▸ **Stored records**:
[Start of Attachment]

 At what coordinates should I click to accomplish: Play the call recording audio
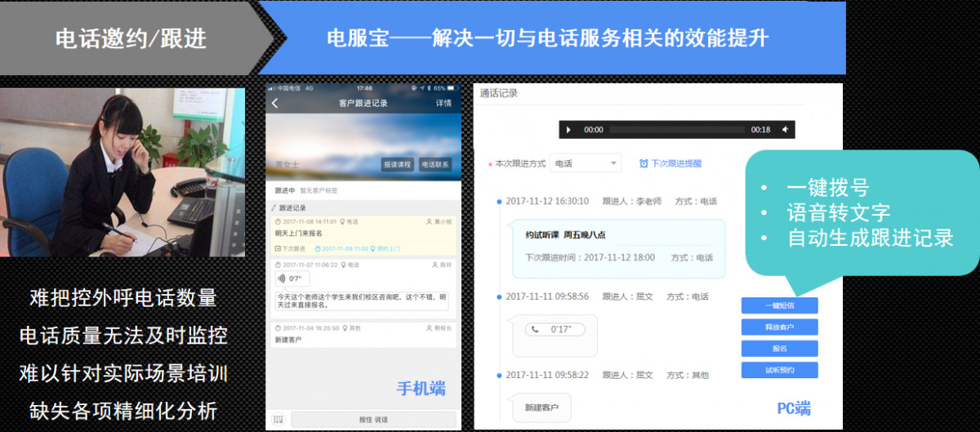569,130
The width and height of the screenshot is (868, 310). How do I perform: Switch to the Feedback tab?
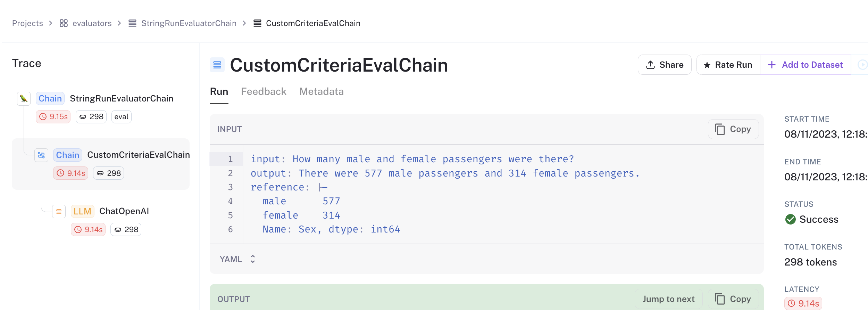coord(264,91)
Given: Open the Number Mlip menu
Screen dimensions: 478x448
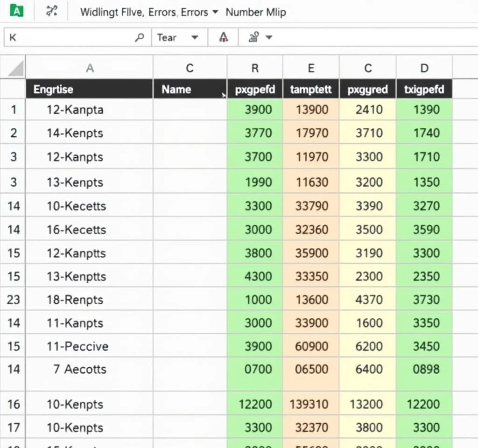Looking at the screenshot, I should coord(255,12).
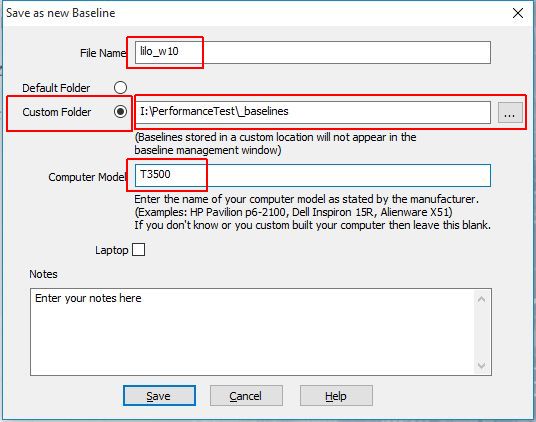Click the custom folder path field
This screenshot has height=422, width=536.
tap(313, 112)
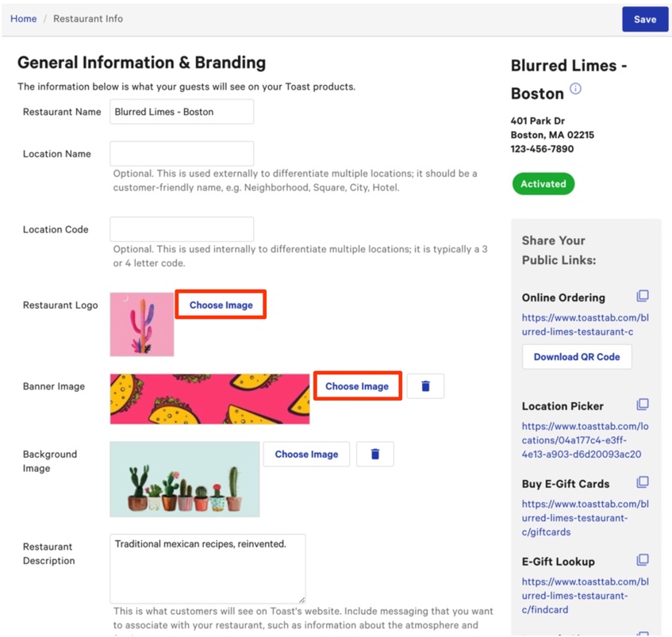Go to Home breadcrumb link
The height and width of the screenshot is (637, 672).
[x=24, y=18]
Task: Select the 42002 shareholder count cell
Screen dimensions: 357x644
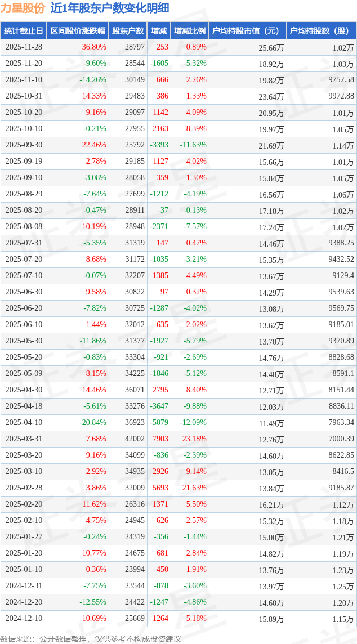Action: tap(135, 439)
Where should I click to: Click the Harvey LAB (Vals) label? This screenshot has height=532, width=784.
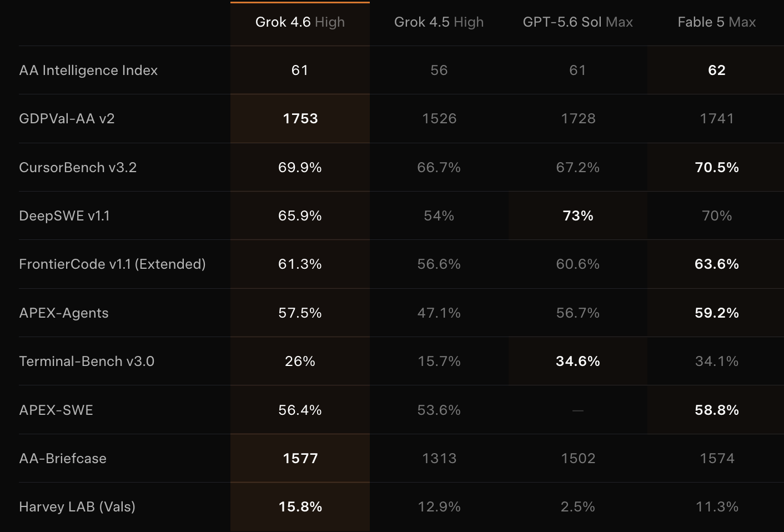pyautogui.click(x=77, y=507)
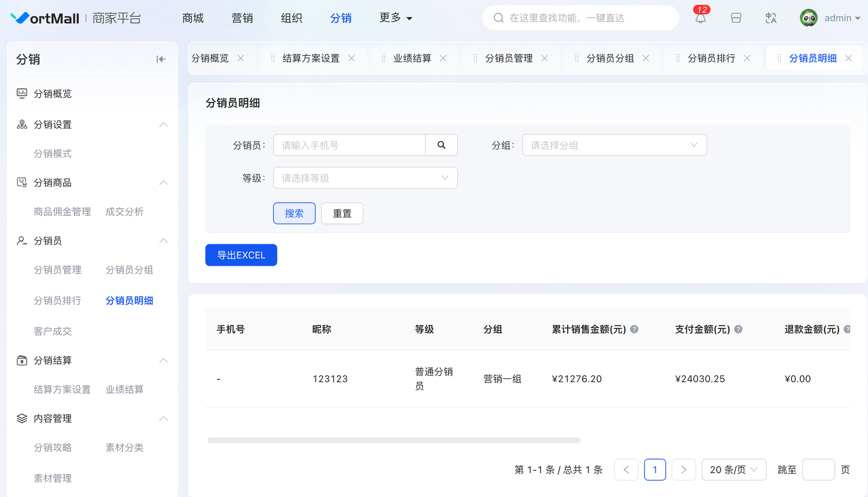
Task: Close the 分销员排行 tab
Action: pyautogui.click(x=747, y=59)
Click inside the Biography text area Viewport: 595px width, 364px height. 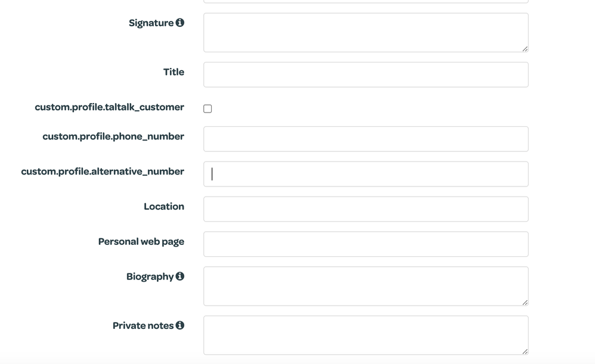click(365, 286)
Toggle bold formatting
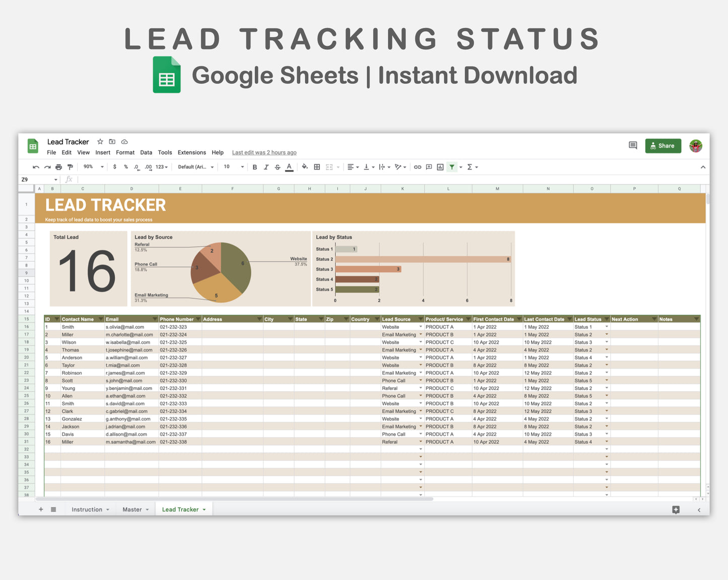Image resolution: width=728 pixels, height=580 pixels. (254, 167)
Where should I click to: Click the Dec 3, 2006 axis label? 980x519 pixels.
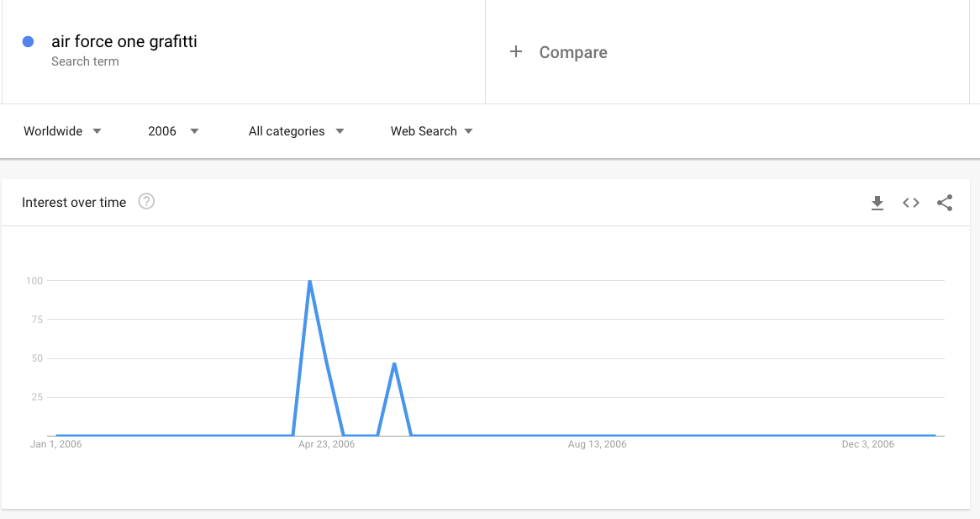click(x=867, y=444)
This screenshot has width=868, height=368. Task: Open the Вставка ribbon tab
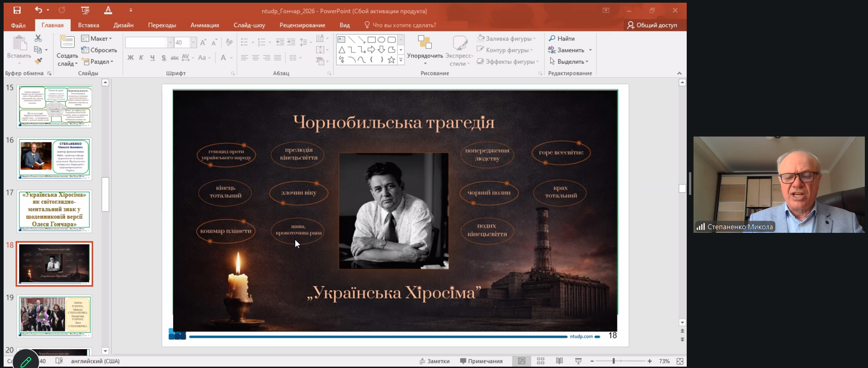point(88,25)
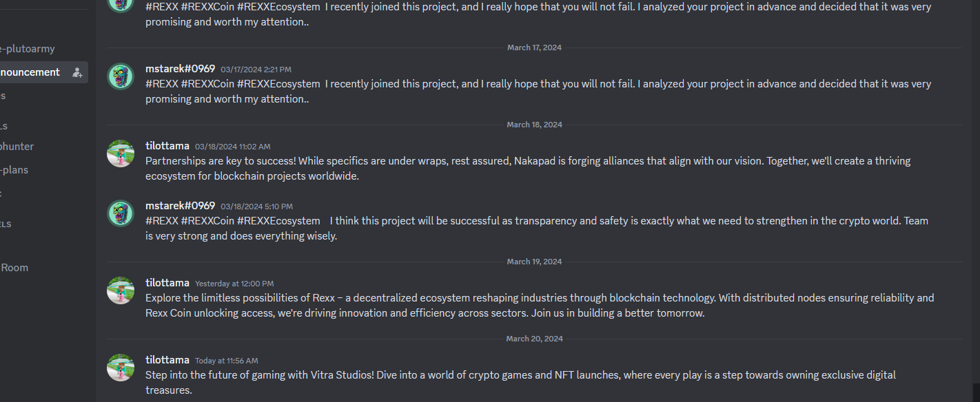Click the 'Yesterday at 12:00 PM' timestamp
Screen dimensions: 980x402
(x=234, y=284)
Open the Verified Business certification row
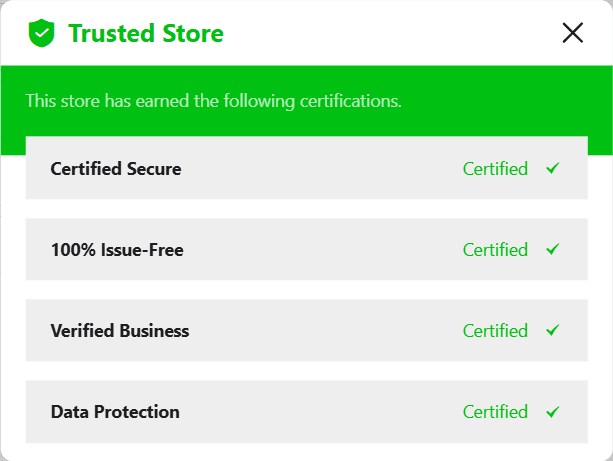The width and height of the screenshot is (613, 461). [306, 331]
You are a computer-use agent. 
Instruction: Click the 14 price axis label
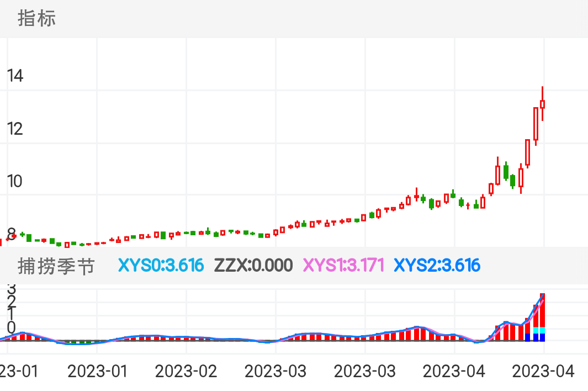click(x=15, y=76)
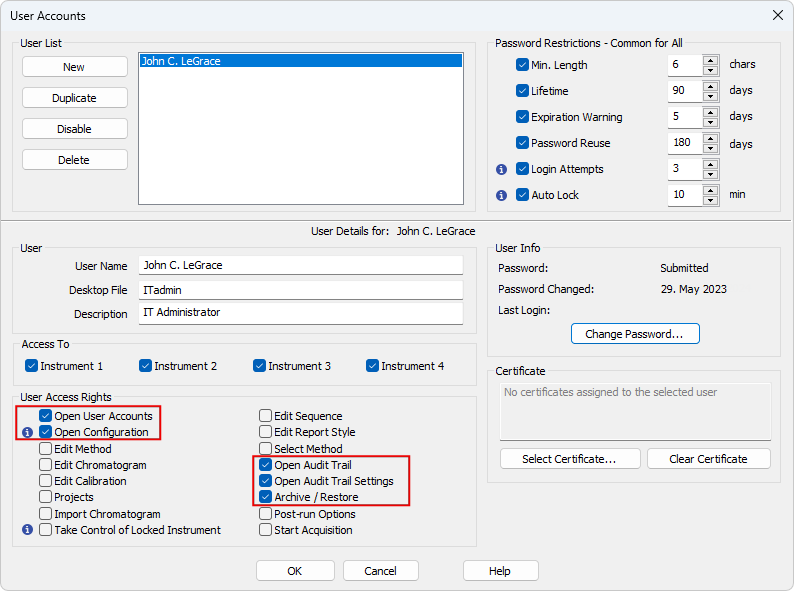Click the Duplicate user button
794x591 pixels.
pos(74,98)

[End of Attachment]

▸ **WORK TO BE COMPLETED**: Transcribe only this stretch of the data: the line with "Toggle bold formatting", the line with "You are a computer-use agent.", and every line in between. Leave out the pictures.

▸ **EXERCISE RESULT**:
Toggle bold formatting
Image resolution: width=728 pixels, height=580 pixels. (254, 167)
Where should I click to: Click the Dec 3, 2006 axis label? 980x519 pixels.
click(x=867, y=444)
This screenshot has width=868, height=368. Task: Open the Вставка ribbon tab
point(88,25)
Click the 'Yesterday at 12:00 PM' timestamp
Screen dimensions: 980x402
(x=234, y=284)
Open the Verified Business certification row
The width and height of the screenshot is (613, 461). [306, 331]
You are a computer-use agent. 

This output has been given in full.